# Gardening?



## sattie (Feb 3, 2008)

How about a Gardening forum for growing food?  Just a 'flash idea' that popped in my head.... felt worth mentioning.


----------



## Maverick2272 (Feb 4, 2008)

Not a bad idea 
Veggies, composting, herb gardens.. cool stuff.


----------



## Michael in FtW (Feb 4, 2008)

Maverick - we have a forum for discussing growing herbs ... in a forum we recently added ... Alix posted an announcement about it in our *Community Announcements Forum* on 02 Jan 2008 ... Herbs and Spices Forum-Finally! 

You can find our Herbs & Spices Forum under the *Specific Chat & Recipes* grouping between the *Fruits & Nuts* and the *Pasta, Rice, Beans, Grains... *forums. The area discussing growing herbs is in a sub-forum called Growing Herbs. 

Sattie - believe it or not we've been kicking around the idea of a food gardening forum for several months.


----------



## Maverick2272 (Feb 4, 2008)

Thanks Michael, but I already know where it is. I was referring to Satties idea and what could be included in it. If you did a gardening forum, then the growing herbs forum could be moved into it.


----------



## pacanis (Feb 4, 2008)

I'd love to see a gardening forum here. I was just thinking about that myself.
Thanks for bringing that up, Sattie!


----------



## Maverick2272 (Feb 4, 2008)

Well that didn't take long to take off, didn't even wait for a forum to be built LOL.


----------



## YT2095 (Feb 4, 2008)

LOL, Troooo!

however it`s somewhat encouraging to see, at least the DC staff will be in No doubt about the demand for such an area now.

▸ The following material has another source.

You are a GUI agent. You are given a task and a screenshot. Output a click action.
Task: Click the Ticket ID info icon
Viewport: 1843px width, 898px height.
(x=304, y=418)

so any efforts on their part will be met well


----------



## suziquzie (Feb 4, 2008)

I like that it's cool-season. I have PLENTY of cool season here! 
I didn't re-plant it in the fall I was too busy, but I think I can get it in here as soon as the ground thaws and my tulips start popping. 
OOOOOO I'm very excited for gardening season, and a new forum!!!!!!!


----------



## BreezyCooking (Feb 4, 2008)

Another vote for a gardening forum.  I'm a big-time organic gardener.  Start virtually all my seeds indoors (in fact, will be starting in a couple of weeks) & grow all sorts of great stuff - heirloom tomatoes, hot & sweet peppers, different eggplants, greens (lettuce, Asian greens, stirfry mixes, etc.), brussels sprouts, beans, carrots, beets, okra, edible flowers, herbs. . . . . the list is virtually endless.

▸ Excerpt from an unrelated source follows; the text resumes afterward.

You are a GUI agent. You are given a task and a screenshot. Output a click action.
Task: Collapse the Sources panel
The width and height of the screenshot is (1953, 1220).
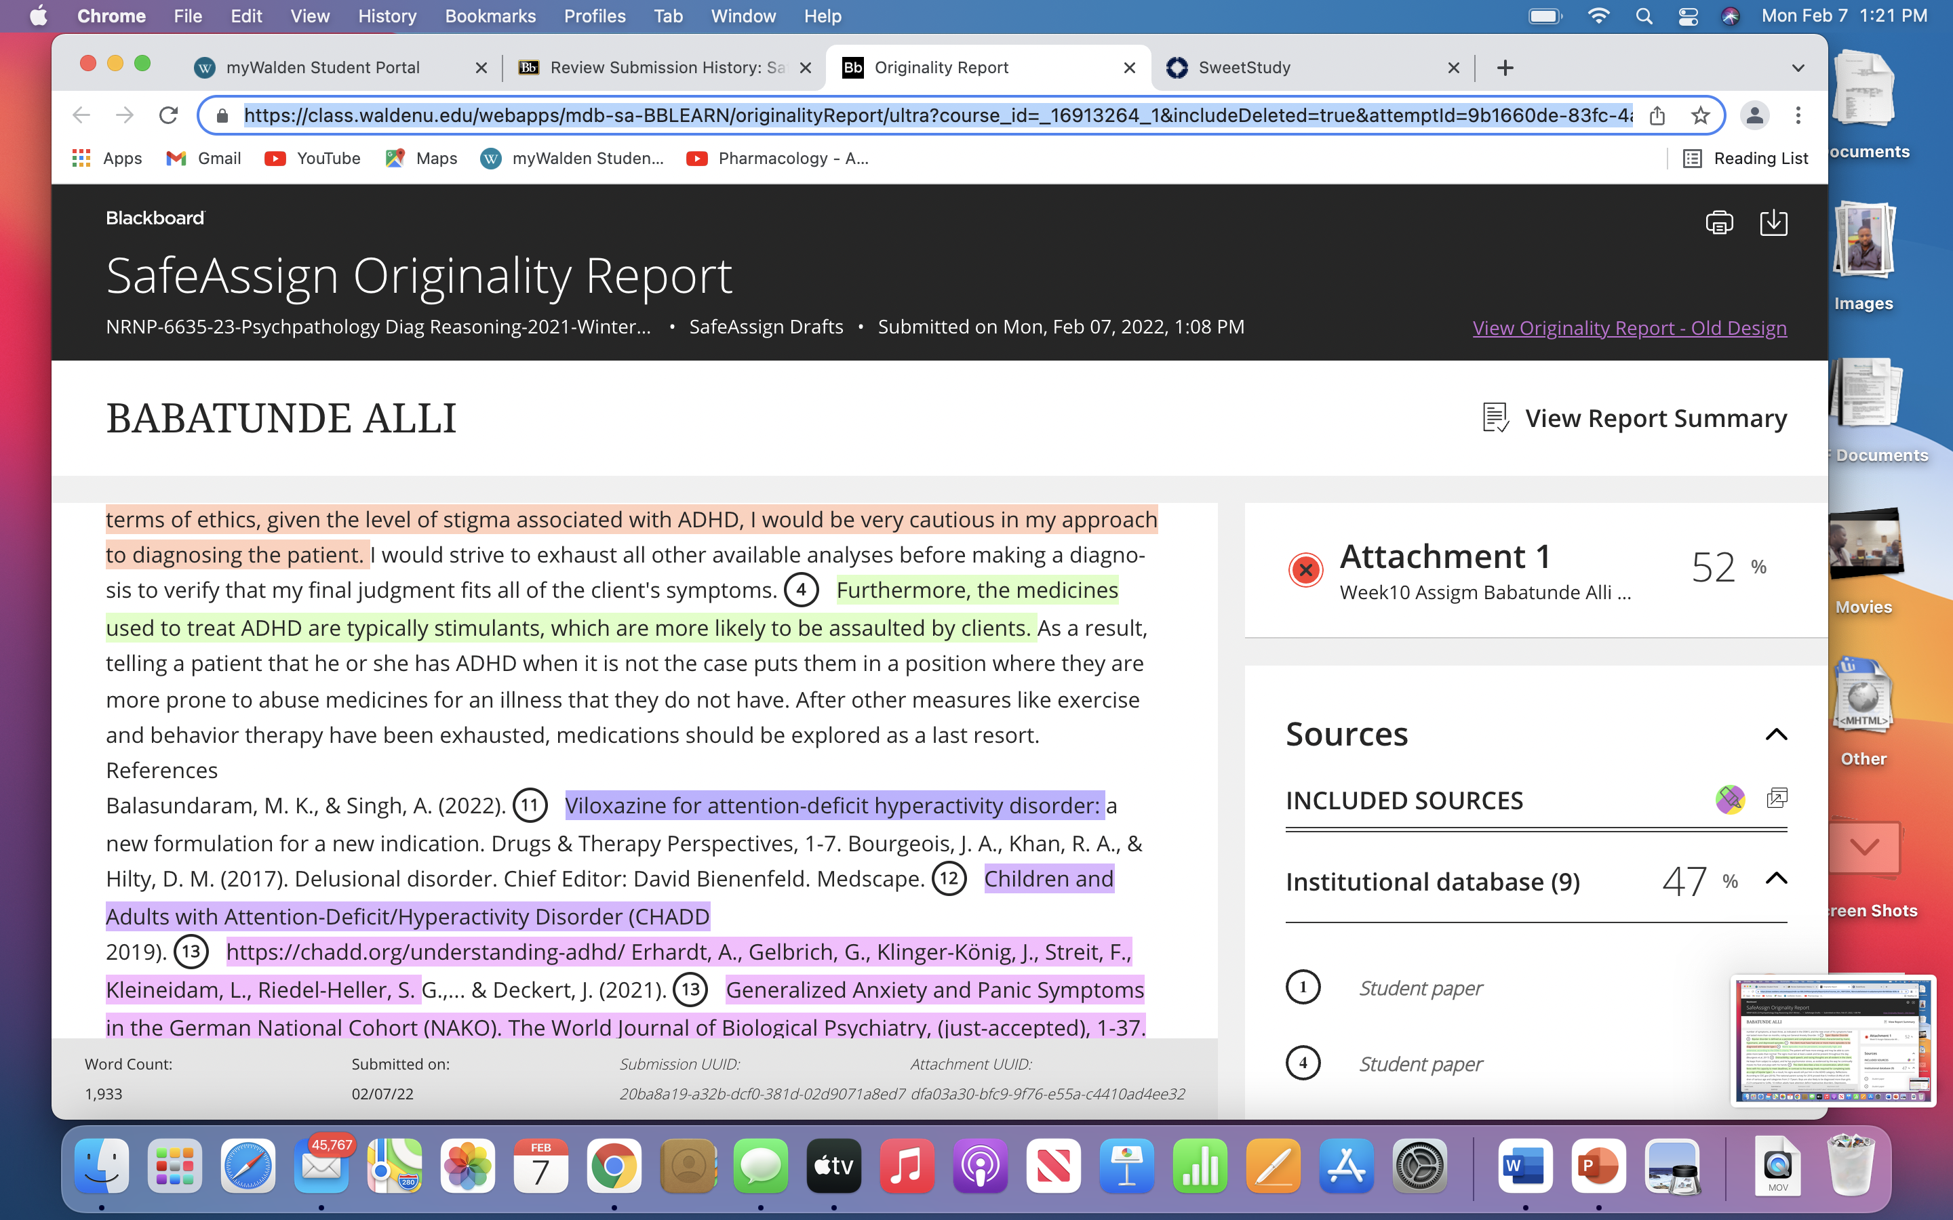pos(1776,734)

And of course, all of the above end up in countless recipes.  ; )


----------



## sattie (Feb 4, 2008)

Wow, and I thought this would fizzle in no time flat!  I just started gardening last year and as someone else mentioned, I would like to grow as much as my own food as possible.  So hey, I think the Gardening section would be a nice addition.  Like my composting thread should be there!!  wink wink!


----------



## sage™ (Feb 4, 2008)

got my  vote for a gardening section too


----------



## kitchenelf (Feb 4, 2008)

We'll be having a Bordeaux (I mean Board) meeting about it sometime today or tomorrow.  In the meantime keep your seeds in their packets!!!!


----------



## suziquzie (Feb 4, 2008)

kitchenelf said:


> We'll be having a Bordeaux (I mean Board) meeting about it sometime today or tomorrow. In the meantime keep your seeds in their packets!!!!


 

I will send a couple bottles if it gets everyone saying yes.


----------



## kitchenelf (Feb 5, 2008)

suziquzie said:


> I will send a couple bottles if it gets everyone saying yes.

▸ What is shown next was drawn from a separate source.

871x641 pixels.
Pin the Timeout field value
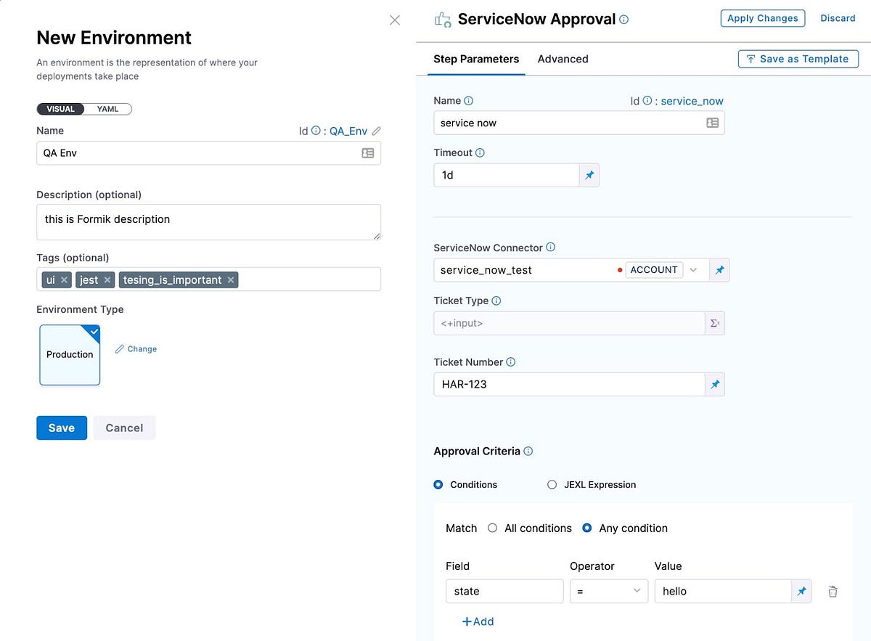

Well, in that case I won't announce our decision quite yet - we're still considering so-------------a 1985 vintage puts us in a GREAT mood!


----------



## sattie (Feb 5, 2008)

OH... please don't tell me we will have to wait a little longer????


----------



## oneoffour (Feb 5, 2008)

Hey I would enjoy chatting about gardening. I may be an amature cook but I have a B.S. degree on Horticulture. I have fun training the master gardeners that work with Rutgers agricultural co-operative extension personnel. Started growing veggies and herbs almost 50 years ago. E--Gods that sounds old but I started to young to swing a pick LOL


----------



## bethzaring (Feb 5, 2008)

welcome oneoffour, we will certainly be happy to have you join the discussion.

umm elf, I'm having trouble keeping my packages zipped! It actually was on the list today to start some seeds, but plans do not always turn out, do they?


----------



## suziquzie (Feb 5, 2008)

Wow I wish I could be thinking about starting my seeds, I am just getting to buying them! 
I can't bother starting until the middle of March at earliest.  
I need to move a zone or 3 south!


----------



## bethzaring (Feb 5, 2008)

don't worry suziquzie, i'm only starting the onion, celery and parsley; the really early plants.


----------



## ErikC (Feb 7, 2008)

Please add my vote for a gardening forum section. I was semi-successful in the last place I lived, until the sheep got into my garden and ate the stuff that grew .

However, I live in a sheep-free zone now, and should have fewer impediments to success! Plus it doesn't freeze here until the end of May!


----------



## GB (Feb 7, 2008)

Even though I have not received my wine, we have heard your cried and will be creating this forum. It is just going to take a little time because we are growing it from seed. We just need to figure out how to get over some technical hurdles, but once we do that then it will be up and running.


----------



## pacanis (Feb 7, 2008)

"Growing it from seed" ??????
(insert vaudeville drum beat and cymbols clash here)


----------



## suziquzie (Feb 7, 2008)

yay!!!! 
wanna use my grow lites?


----------



## GB (Feb 7, 2008)

suziquzie said:


> yay!!!!
> wanna use my grow lites?


Nope, I just want the wine


----------



## GotGarlic (Feb 7, 2008)

pacanis said:


> "Growing it from seed" ??????
> (insert vaudeville drum beat and cymbols clash here)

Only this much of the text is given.